Why I have zero sympathy for the “eavesdropping” argument:
We are not talking about someone whose home was bugged. We are not talking about someone whose private conversation was recorded surreptitiously on a cell phone by a person in the next aisle of a grocery store. We are not even talking about a media innocent who stumbled into a TV studio.
We are talking about someone who was wearing a microphone, being followed by a camera crew, and talking to an interviewer while participating in a reality television production.
This same person had a decades-long career of carefully crafted media presence wherein he created a “character” (as he has called it) of himself that included the character trait of objectifying women.

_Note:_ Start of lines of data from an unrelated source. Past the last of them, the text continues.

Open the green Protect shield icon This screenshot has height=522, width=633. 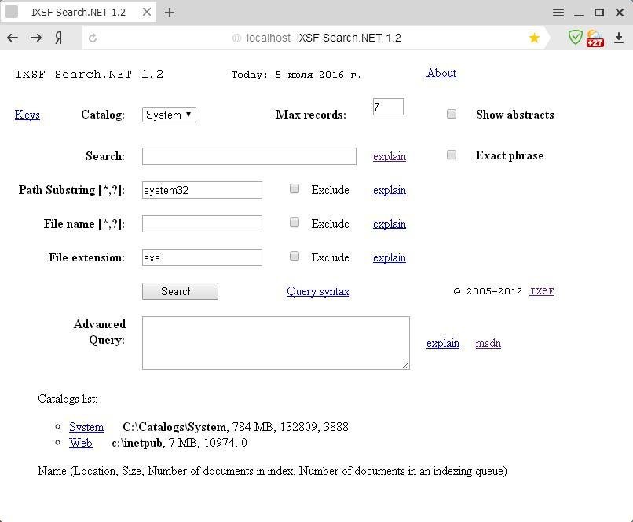tap(575, 37)
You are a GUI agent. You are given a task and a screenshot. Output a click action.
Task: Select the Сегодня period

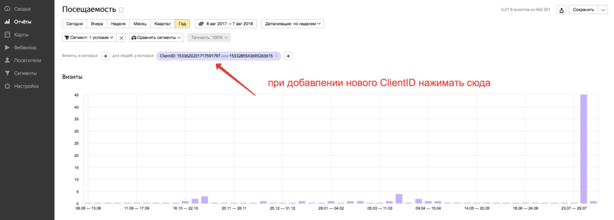(74, 24)
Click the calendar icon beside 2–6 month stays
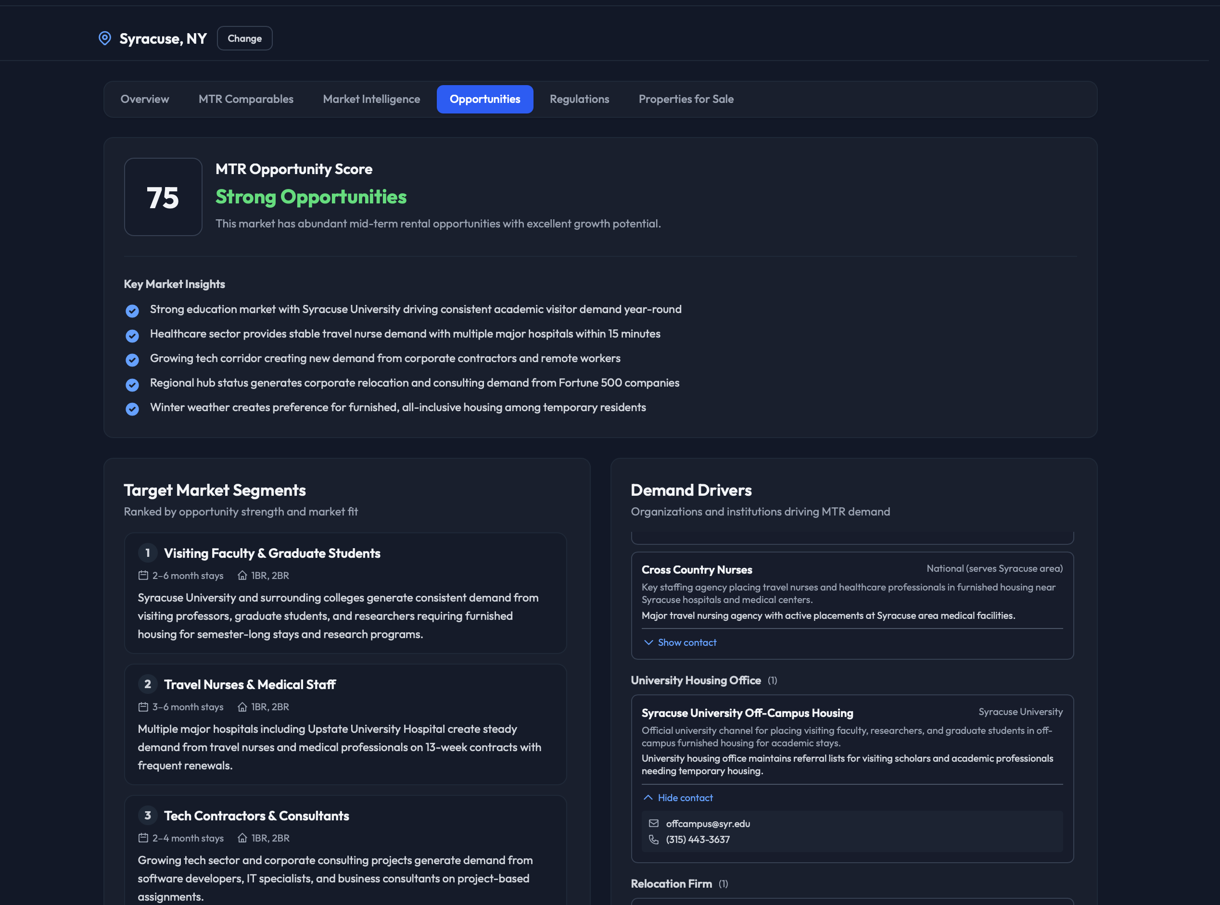This screenshot has width=1220, height=905. coord(142,575)
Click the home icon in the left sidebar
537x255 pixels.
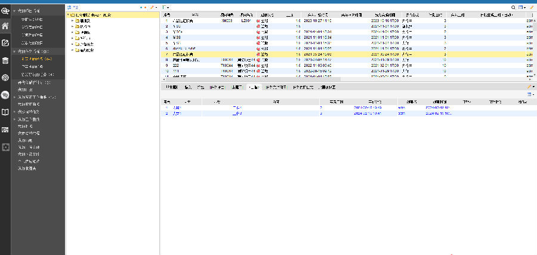coord(5,26)
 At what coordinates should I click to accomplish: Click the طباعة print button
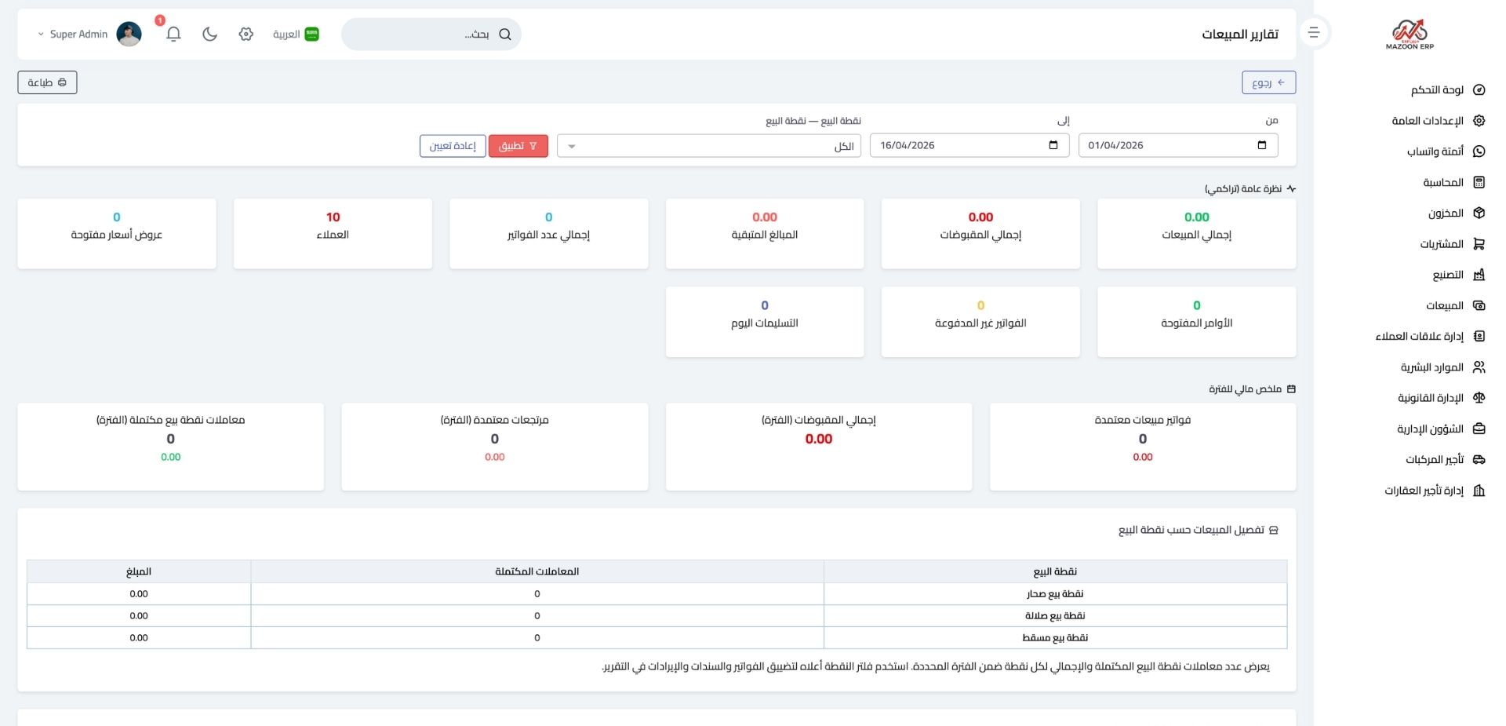47,82
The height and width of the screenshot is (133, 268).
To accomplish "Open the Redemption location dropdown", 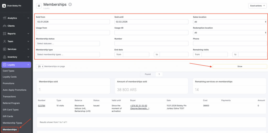I will point(230,33).
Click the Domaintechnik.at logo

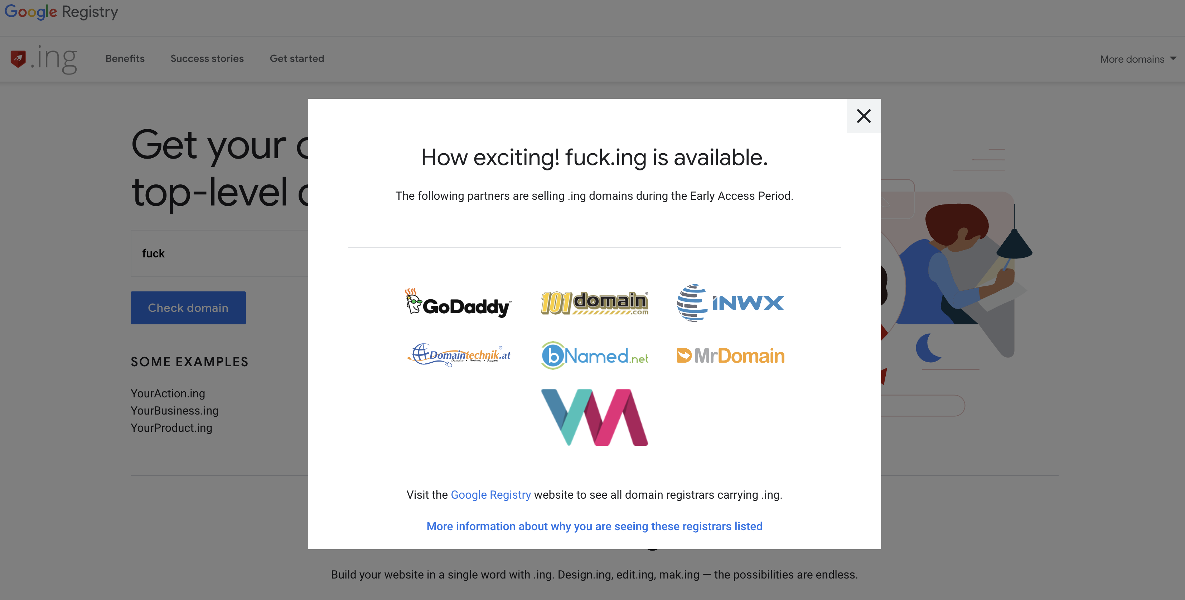click(x=458, y=355)
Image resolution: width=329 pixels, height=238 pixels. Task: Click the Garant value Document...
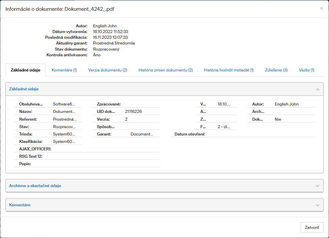point(142,134)
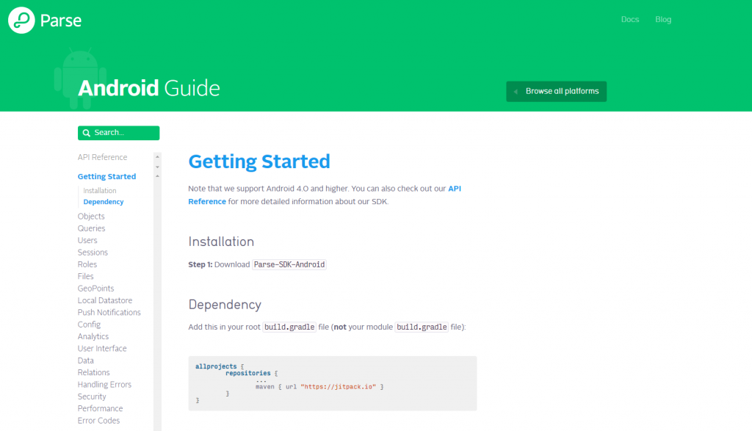752x431 pixels.
Task: Click the sidebar scrollbar top up arrow
Action: 157,156
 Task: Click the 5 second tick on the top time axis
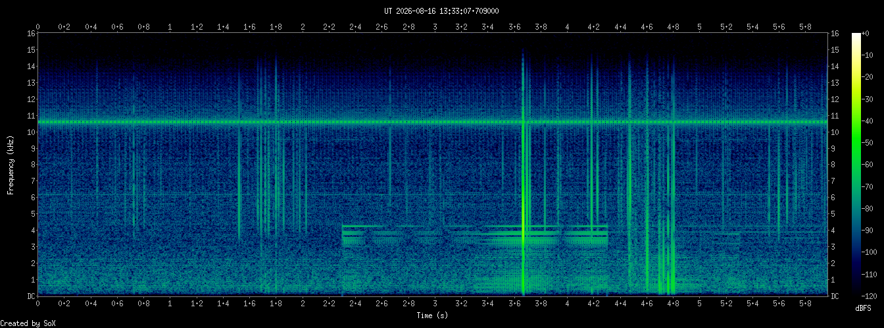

He may say now that he didn’t know the mic was on. But, given the hundreds of contradictory statements he has made about almost every subject I can think of, I have no reason to believe this. This is especially the case since the remarks he made paralleled statements made in instances where he clearly knew the mic was on.
As for “third-party” judgements: I do not think what was said was an ambiguous double entendre. It was graphically clear.
As you say, we are talking about presidential politics here. I agree that scumbaggery is not confined to any gender, be it in or out of politics.
Have I said anywhere that I am a fan of Hillary Clinton? I have not. I am not a fan.
I do give her a free pass? No. What I give her is competence, which is more than I can say for her opponent.